By Da Cheung
CAS Space launched its Kinetica-1 rocket for the 12th time on April 14, placing eight high-resolution optical remote sensing satellites into orbit. The mission pushes its total satellite deployments to 92 satellites, with more than 12 tons of payload successfully delivered to orbit.
For a company aiming to become the dominant force in China’s commercial space sector, this string of successful launches is part of an ambitious blueprint to industrialize the business. Yet, beneath the steady rhythm of successful liftoffs, China’s private space industry is grappling with harsh financial realities, intense domestic competition, and a long road ahead to challenge international giants.
A race for scale and lower costs
The latest launch mission is part of CAS Space’s broader strategy to normalize frequent launches in a wide range of business areas including dedicated “chartered” flights for major satellite networks, cost-sharing “rideshares” for smaller operators, and highly discounted “piggyback” opportunities for experimental tech. By standardizing its rockets, the company says it has shortened its manufacturing assembly cycle to just one month.
This push for scale follows the March 30 maiden flight of the company’s heavier rocket, Kinetica-2. Designed for large-scale deployments in low-Earth orbit — an altitude relatively close to the planet where most commercial communication constellations operate — Kinetica-2 represents a major leap in payload capacity and aims to serve both constellation building and space station cargo transport.
CAS Space is making bold claims regarding its future pricing to compete globally. Yang Haoliang, the general commander of Kinetica-2, told the 21st Century Business Herald that the cost of a single non-reusable Kinetica-2 launch is already roughly equal to a launch of a reusable SpaceX Falcon 9. Once Kinetica-2 achieves reusability, Yang says, the cost is expected to drop to half that of its U.S. counterpart.
However, there is a heavy financial toll to developing these technologies. CAS Space recently filed for an initial public offering on the Shanghai Stock Exchange’s STAR Market seeking to raise 4.18 billion yuan ($580 million). Its filing shows it has accumulated a net loss of nearly 3.9 billion yuan over the past four years, a reflection of the massive research and development costs inherent in rocketry.
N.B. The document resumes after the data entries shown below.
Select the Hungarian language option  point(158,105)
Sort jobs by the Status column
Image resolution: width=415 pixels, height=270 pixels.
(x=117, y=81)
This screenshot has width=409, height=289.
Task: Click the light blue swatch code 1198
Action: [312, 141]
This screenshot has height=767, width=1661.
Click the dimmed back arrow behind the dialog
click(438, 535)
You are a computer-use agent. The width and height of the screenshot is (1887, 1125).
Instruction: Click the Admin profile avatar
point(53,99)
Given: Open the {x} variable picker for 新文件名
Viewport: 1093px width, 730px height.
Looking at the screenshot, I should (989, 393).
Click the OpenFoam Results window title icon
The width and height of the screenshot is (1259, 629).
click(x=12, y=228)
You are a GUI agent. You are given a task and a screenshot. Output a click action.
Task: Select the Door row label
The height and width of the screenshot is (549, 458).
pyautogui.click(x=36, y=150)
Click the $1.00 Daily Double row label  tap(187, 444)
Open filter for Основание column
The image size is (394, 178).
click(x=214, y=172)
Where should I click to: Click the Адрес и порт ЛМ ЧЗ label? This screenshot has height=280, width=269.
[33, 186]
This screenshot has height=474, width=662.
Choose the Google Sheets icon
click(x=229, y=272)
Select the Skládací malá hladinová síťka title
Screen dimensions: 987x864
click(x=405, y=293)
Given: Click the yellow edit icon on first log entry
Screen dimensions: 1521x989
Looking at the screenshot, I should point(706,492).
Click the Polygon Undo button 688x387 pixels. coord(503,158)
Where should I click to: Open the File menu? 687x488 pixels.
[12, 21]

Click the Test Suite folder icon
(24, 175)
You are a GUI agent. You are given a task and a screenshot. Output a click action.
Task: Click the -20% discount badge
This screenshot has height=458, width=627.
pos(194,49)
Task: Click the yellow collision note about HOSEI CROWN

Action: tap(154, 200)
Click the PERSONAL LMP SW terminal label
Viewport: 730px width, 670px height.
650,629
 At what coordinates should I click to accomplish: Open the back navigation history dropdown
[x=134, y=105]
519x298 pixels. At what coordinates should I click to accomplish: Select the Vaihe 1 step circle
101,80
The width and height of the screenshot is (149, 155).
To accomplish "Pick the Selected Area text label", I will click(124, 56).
The broader landscape of China’s commercial space market is also increasingly crowded. CAS Space was set up in 2018 by the Institute of Mechanics, part of the Chinese Academy of Sciences, a state-funded think tank, and is backed primarily by various investment arms of the academy. While SpaceX holds a commanding lead in the United States, the Guangzhou-based company shares the domestic market with rivals like LandSpace, Space Pioneer, and Galactic Energy.
The global race for space computing
Beyond launching traditional satellites, China’s space enterprises are testing entirely new, albeit highly experimental, business concepts. Tucked inside one of eight satellites launched on April 14 was a computing product developed by Singularity Atlas, a startup that develops satellite-based data processing systems and was incubated by Chinese robot vacuum manufacturer Dreame Technology.
According to Jiemian News, Singularity Atlas previously tested its “Yaotai” computing base station on a separate rocket in March. It ultimately aims to deploy 2 million data-center satellites. By placing servers directly into orbit, the company hopes to process massive artificial intelligence workloads in space — leveraging cosmic cooling and uninterrupted solar energy — rather than sending raw data back to Earth’s increasingly power-constrained data centers.
This ambition mirrors a growing, yet deeply speculative, global trend. In early 2025, U.S. firm Lonestar Data Holdings tested a miniature data center which hitched a ride to the Moon on the Athena Lunar Lander launched by a SpaceX rocket.
Meanwhile, SpaceX has reportedly made a confidential filing for an IPO to raise as much as $75 billion to fund its ambitions. These include a proposed expansion involving the launch of up to 1 million satellites to support an orbital data-center network for artificial intelligence workloads. Although that ambition is widely seen as highly speculative, it’s a target that may have inspired Singularity Atlas’s own 2 million plan.
Despite the enthusiasm, placing AI infrastructure in space faces immense financial challenges. Analysts at US independent equity research firm MoffettNathanson forecast that SpaceX’s plan could cost trillions of dollars. Furthermore, experts told Reuters that for orbital data centers to become commercially viable globally, payload launch costs must plummet from the low thousands of dollars per kilogram today to the low hundreds. Against this reality, Singularity Atlas’s grand push for a celestial server farm remains a highly distant prospect.